Skip to content

Meeting 8 November 2017

Decidetto edited this page Nov 8, 2017 · 8 revisions

Meeting Minutes - Project Group 8

Location:  Kurt's office (SSK)
Date:   08 November 2017
Time:   14:30 - 15:00

Attendance

  • Joshua Scheidt
  • Marciano Geijselaers
  • Timo Raff
  • Max Meijers
  • Simon Craenen
  • Kurt Driessens

Agenda Questions

  • Does the website has to be online, or is a local offline website alright as well?
  • Could we use the github pages generated website?
  • Can we use restricted boltzmann machines as a classifier?

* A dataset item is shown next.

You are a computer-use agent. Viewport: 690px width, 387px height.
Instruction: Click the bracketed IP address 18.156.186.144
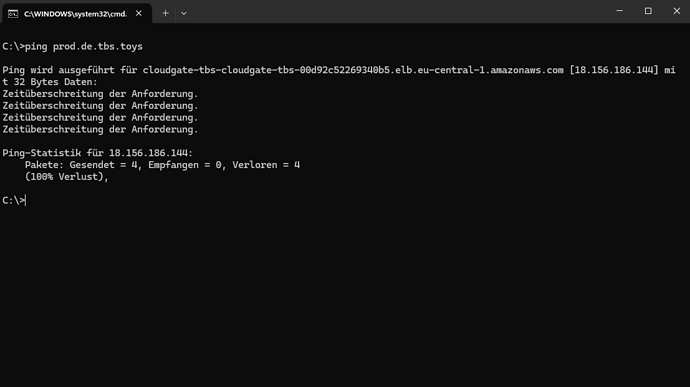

When all games have been classified into categories, we can train one for each category and when we receive a new game, we give the features ( yet to be selected ) into all of the machines and the ones with the lowest energy.
  • Classification of the games by hand might be hard, do you think we could use some auto-encoder or something like that could find features itself on how to classify it or classify the games itself.

Agenda notes:

Look for papers on:

  • Functional gradient policy descent
  • Non-parametric policy gradient -- kurt's name on it

Categorising games

  • Puzzle game characteristic detectable at runtime -- might be if there are movable objects in level
  • Look very specifically into game characteristics visible in code

Possible approaches

    • Discover type
    • Select strategy for type
      • Learn strategy for type
    • <s,a> state action pairs -> hidden layer auto-encoder -> <s,a>

    • Do Q-learning in latent space

    • Have to find the latent space <- real question

    • Otherwise <s,a,s'> state, action, next state. Essentially encodes dynamics of game

      • Might want to include the reward in the tuple, might not be optimal.
    • Point locations of Q values of tuples occupy latent space

      • Groups might occupy a certain area of latent space
      • Sum of all for all games assumed to be gaussian
      • Axes of latent space not defined, have to find them based on relations between points
      • Might be able to classify based on location
      • When we find a Q-value, it will give a probability of
    • Could even add the category/type to the tuple


Dialing back to try if it works at all

  • Choose number of games to collect data on - <s,a,s',r>

  • Need to sample from games. Many many many many many many many MANY samples from games

  • Try making autoencoder and doing latent space on single game

    • Keep it low-dimension
      • 2, maybe 3
    • Keras?
    • Variational autoencoders? Variational Autoencoders in Keras
  • How to represent the state

    • Deictic -- limit visible space to reduce state space and introduce stochasticity

-Learn to land the rocket game as a trial -Taking sample apparently takes zero time, so take advantage of that


TODO

  • Start collecting data
  • Try solving rocket game
    • Collect experience
    • Try solving things
  • Continue assigning categories to games